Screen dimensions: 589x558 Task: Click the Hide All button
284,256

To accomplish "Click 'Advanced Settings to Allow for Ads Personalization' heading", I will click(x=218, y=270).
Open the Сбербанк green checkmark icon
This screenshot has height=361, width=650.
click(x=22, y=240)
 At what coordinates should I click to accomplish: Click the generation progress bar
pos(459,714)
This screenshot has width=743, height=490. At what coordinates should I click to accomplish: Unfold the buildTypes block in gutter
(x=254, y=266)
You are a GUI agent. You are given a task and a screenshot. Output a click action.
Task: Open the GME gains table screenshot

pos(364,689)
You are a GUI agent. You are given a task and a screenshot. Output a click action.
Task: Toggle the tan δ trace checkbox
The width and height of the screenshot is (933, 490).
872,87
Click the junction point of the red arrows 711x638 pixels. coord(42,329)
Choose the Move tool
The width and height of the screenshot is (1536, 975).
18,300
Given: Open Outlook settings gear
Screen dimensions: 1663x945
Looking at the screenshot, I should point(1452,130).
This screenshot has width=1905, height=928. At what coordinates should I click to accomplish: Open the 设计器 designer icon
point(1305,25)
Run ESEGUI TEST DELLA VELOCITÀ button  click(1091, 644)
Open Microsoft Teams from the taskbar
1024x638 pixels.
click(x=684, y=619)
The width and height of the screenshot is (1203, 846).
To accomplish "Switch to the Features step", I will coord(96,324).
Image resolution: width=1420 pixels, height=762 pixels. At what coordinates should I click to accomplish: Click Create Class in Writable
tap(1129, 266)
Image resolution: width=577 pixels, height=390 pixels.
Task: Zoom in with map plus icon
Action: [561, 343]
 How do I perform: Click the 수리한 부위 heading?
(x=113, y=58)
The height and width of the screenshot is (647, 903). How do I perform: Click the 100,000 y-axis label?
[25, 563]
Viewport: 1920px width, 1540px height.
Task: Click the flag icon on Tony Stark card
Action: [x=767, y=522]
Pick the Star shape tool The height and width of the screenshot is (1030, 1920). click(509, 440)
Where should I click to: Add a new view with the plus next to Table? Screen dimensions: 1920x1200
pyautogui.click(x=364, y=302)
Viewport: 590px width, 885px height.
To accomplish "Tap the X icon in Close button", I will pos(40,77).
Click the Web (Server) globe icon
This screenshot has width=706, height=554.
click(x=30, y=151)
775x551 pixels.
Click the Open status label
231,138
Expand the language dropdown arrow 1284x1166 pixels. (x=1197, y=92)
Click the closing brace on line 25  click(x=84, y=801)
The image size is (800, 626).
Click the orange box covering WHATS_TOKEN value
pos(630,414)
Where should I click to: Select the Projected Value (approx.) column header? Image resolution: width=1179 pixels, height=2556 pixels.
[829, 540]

######

PROBLEM STATEMENT — Would you copy out all the entries above without changing a single character?

YOUR SOLUTION —
Screen dimensions: 589x558 Task: Click the Hide All button
284,256

To accomplish "Click 'Advanced Settings to Allow for Ads Personalization' heading", I will click(x=218, y=270).
Open the Сбербанк green checkmark icon
This screenshot has height=361, width=650.
click(x=22, y=240)
 At what coordinates should I click to accomplish: Click the generation progress bar
pos(459,714)
This screenshot has width=743, height=490. At what coordinates should I click to accomplish: Unfold the buildTypes block in gutter
(x=254, y=266)
You are a GUI agent. You are given a task and a screenshot. Output a click action.
Task: Open the GME gains table screenshot

pos(364,689)
You are a GUI agent. You are given a task and a screenshot. Output a click action.
Task: Toggle the tan δ trace checkbox
The width and height of the screenshot is (933, 490).
872,87
Click the junction point of the red arrows 711x638 pixels. coord(42,329)
Choose the Move tool
The width and height of the screenshot is (1536, 975).
18,300
Given: Open Outlook settings gear
Screen dimensions: 1663x945
Looking at the screenshot, I should point(1452,130).
This screenshot has width=1905, height=928. At what coordinates should I click to accomplish: Open the 设计器 designer icon
point(1305,25)
Run ESEGUI TEST DELLA VELOCITÀ button  click(1091, 644)
Open Microsoft Teams from the taskbar
1024x638 pixels.
click(x=684, y=619)
The width and height of the screenshot is (1203, 846).
To accomplish "Switch to the Features step", I will coord(96,324).
Image resolution: width=1420 pixels, height=762 pixels. At what coordinates should I click to accomplish: Click Create Class in Writable
tap(1129, 266)
Image resolution: width=577 pixels, height=390 pixels.
Task: Zoom in with map plus icon
Action: [561, 343]
 How do I perform: Click the 수리한 부위 heading?
(x=113, y=58)
The height and width of the screenshot is (647, 903). How do I perform: Click the 100,000 y-axis label?
[25, 563]
Viewport: 1920px width, 1540px height.
Task: Click the flag icon on Tony Stark card
Action: [x=767, y=522]
Pick the Star shape tool The height and width of the screenshot is (1030, 1920). click(509, 440)
Where should I click to: Add a new view with the plus next to Table? Screen dimensions: 1920x1200
pyautogui.click(x=364, y=302)
Viewport: 590px width, 885px height.
To accomplish "Tap the X icon in Close button", I will pos(40,77).
Click the Web (Server) globe icon
This screenshot has width=706, height=554.
click(x=30, y=151)
775x551 pixels.
Click the Open status label
231,138
Expand the language dropdown arrow 1284x1166 pixels. (x=1197, y=92)
Click the closing brace on line 25  click(x=84, y=801)
The image size is (800, 626).
Click the orange box covering WHATS_TOKEN value
pos(630,414)
Where should I click to: Select the Projected Value (approx.) column header? Image resolution: width=1179 pixels, height=2556 pixels.
[829, 540]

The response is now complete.